■ How to complete this task
Here are the records. Write out exactly the lines between the one holding "Task: Click the stop/pause circle icon" and the one holding "This screenshot has width=1456, height=825.", inclusive.

■ Provided entries
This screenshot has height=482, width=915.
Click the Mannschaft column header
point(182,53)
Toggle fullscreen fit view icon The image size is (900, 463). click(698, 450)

...

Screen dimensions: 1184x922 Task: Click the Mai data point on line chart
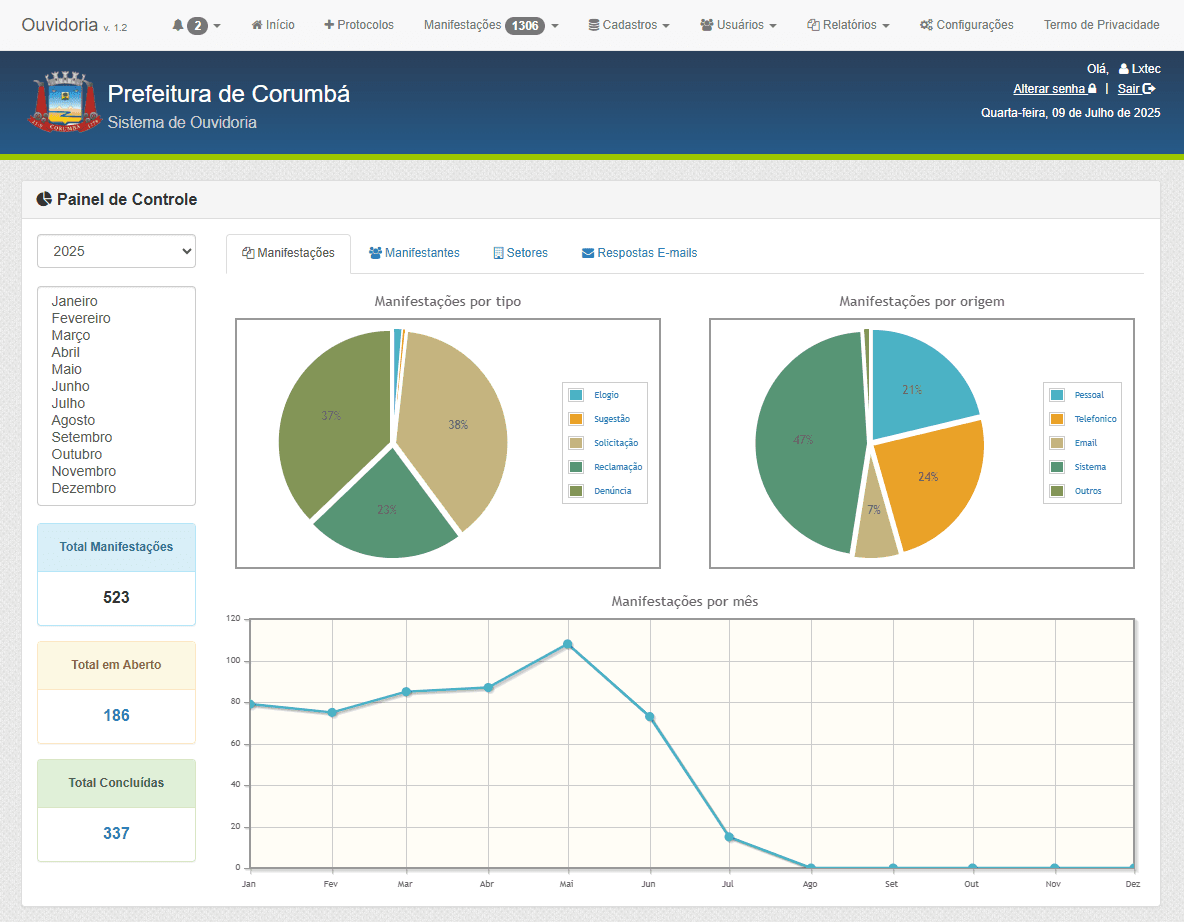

---

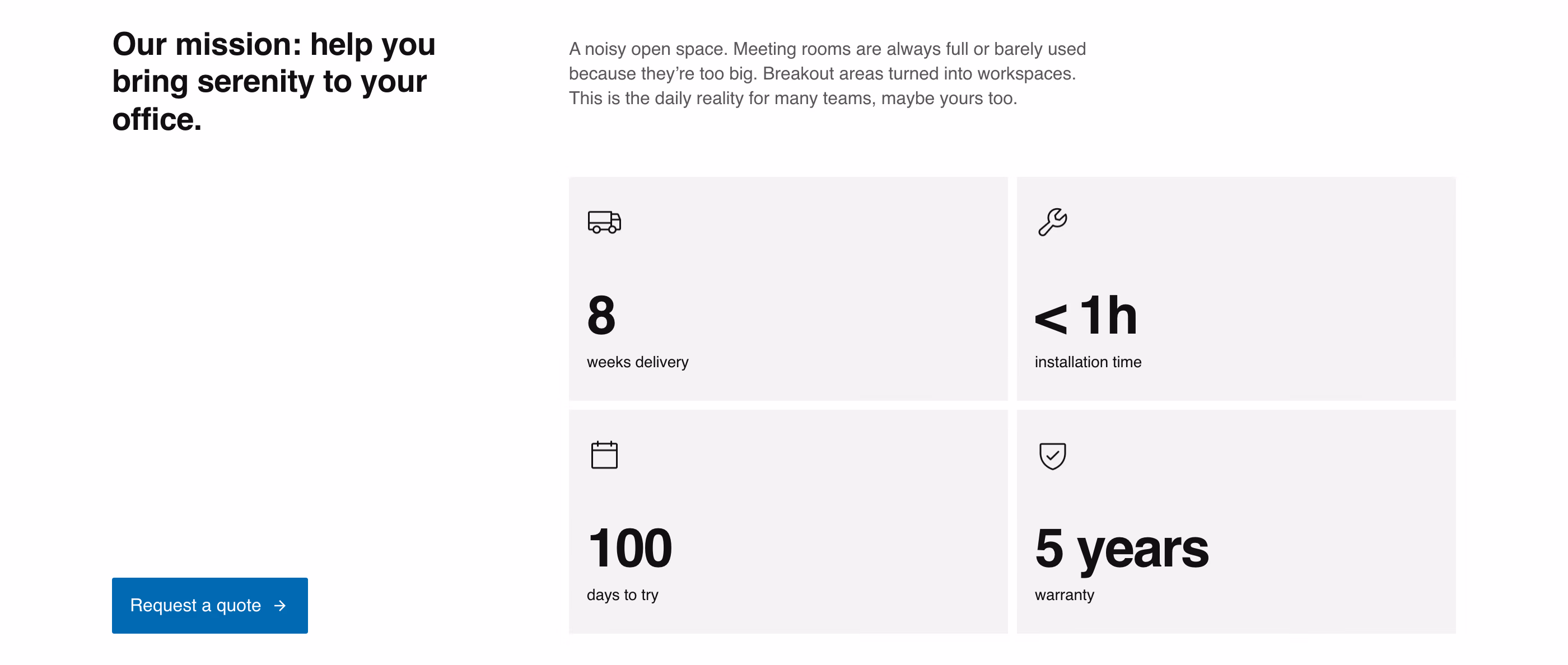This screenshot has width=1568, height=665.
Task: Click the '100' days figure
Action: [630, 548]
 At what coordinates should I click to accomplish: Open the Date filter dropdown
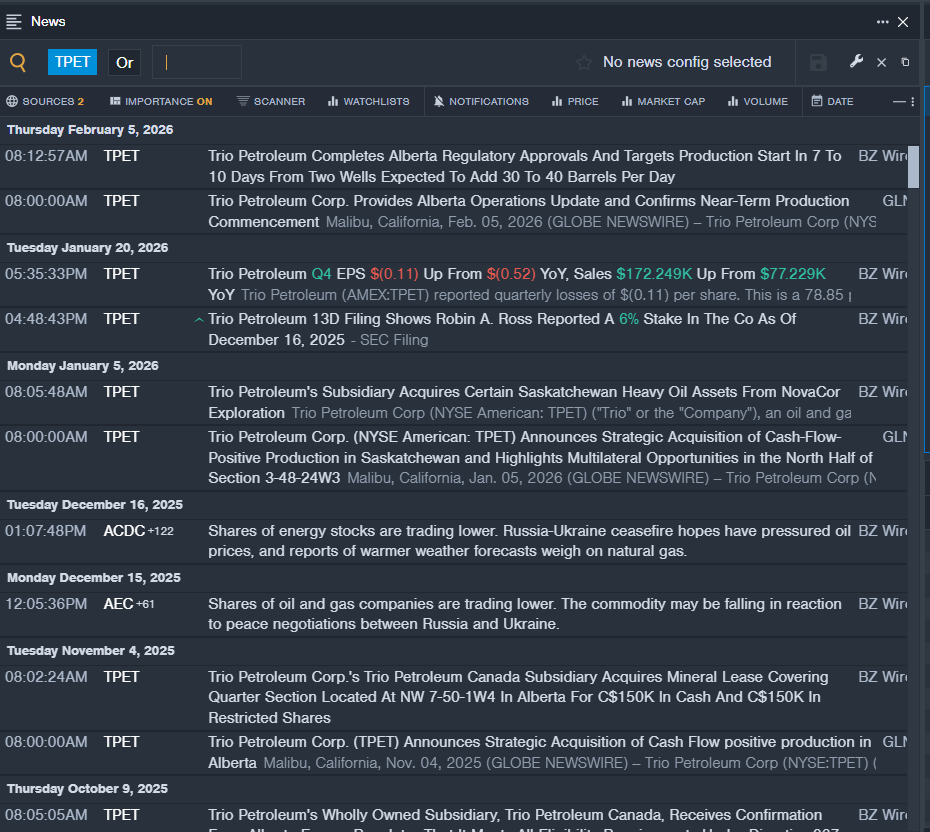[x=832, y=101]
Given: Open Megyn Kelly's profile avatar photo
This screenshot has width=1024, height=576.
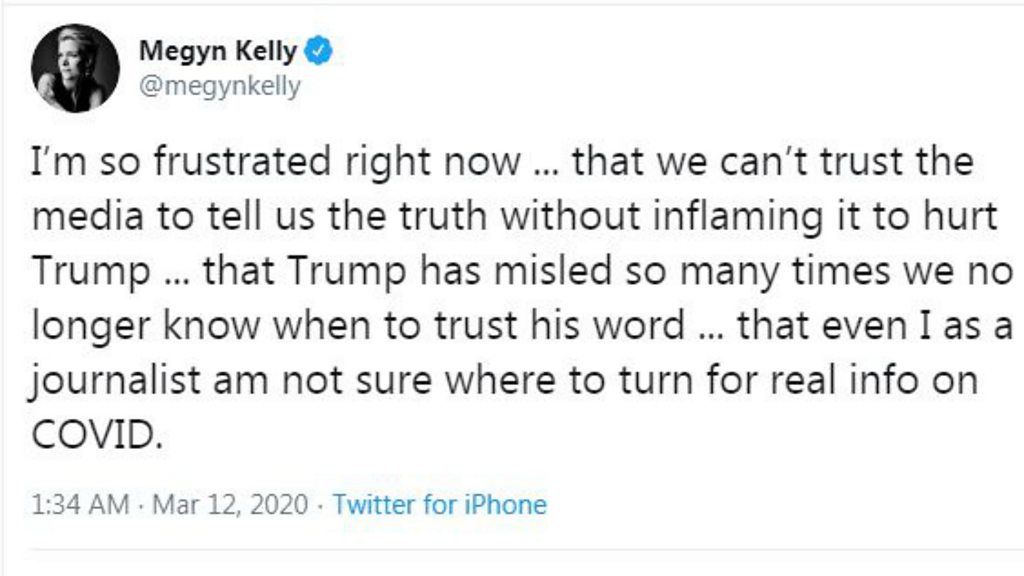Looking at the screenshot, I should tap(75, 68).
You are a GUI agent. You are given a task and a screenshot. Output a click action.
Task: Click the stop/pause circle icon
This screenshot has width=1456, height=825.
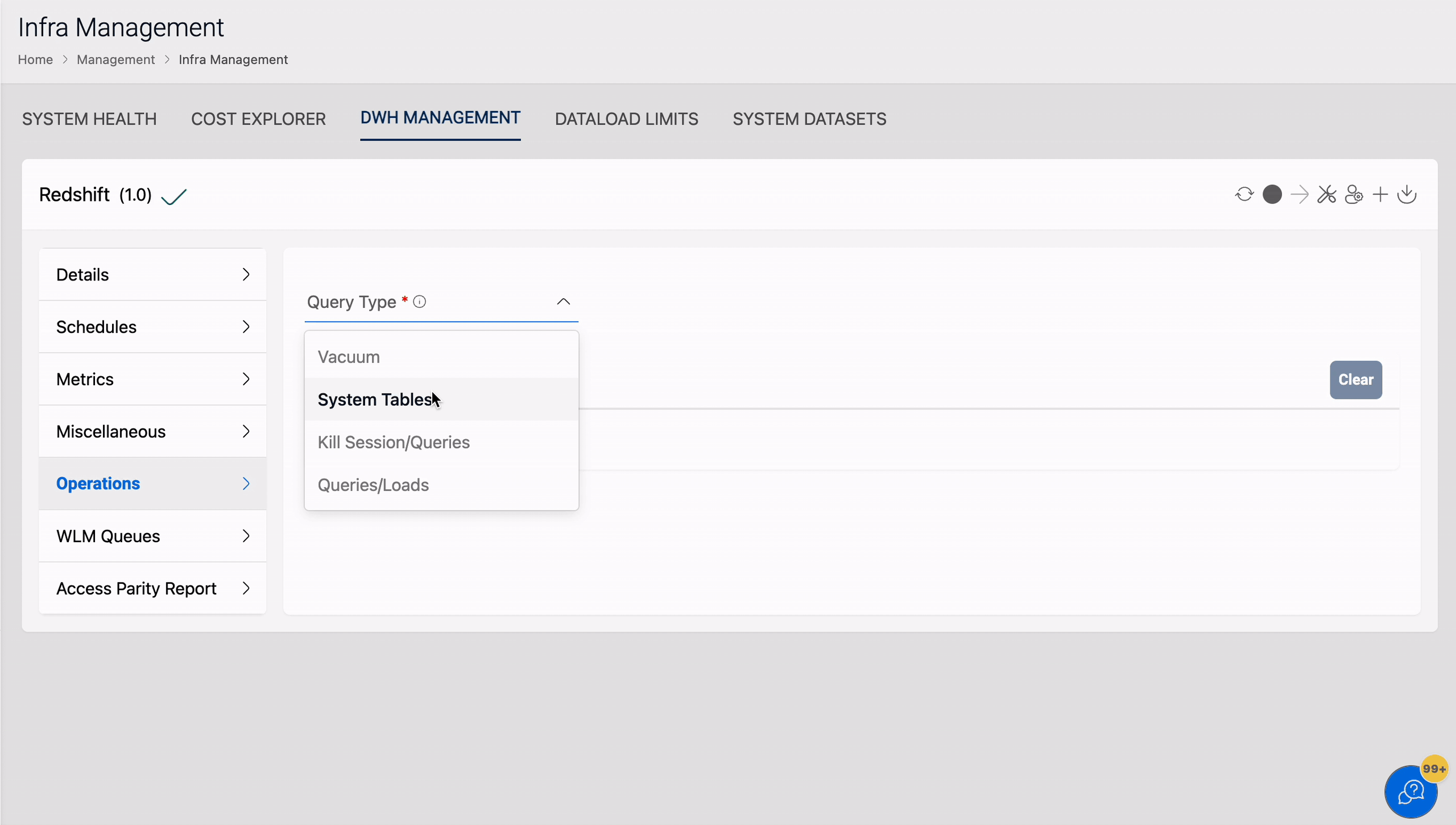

■ Task output
Task: Click the stop/pause circle icon
This screenshot has width=1456, height=825.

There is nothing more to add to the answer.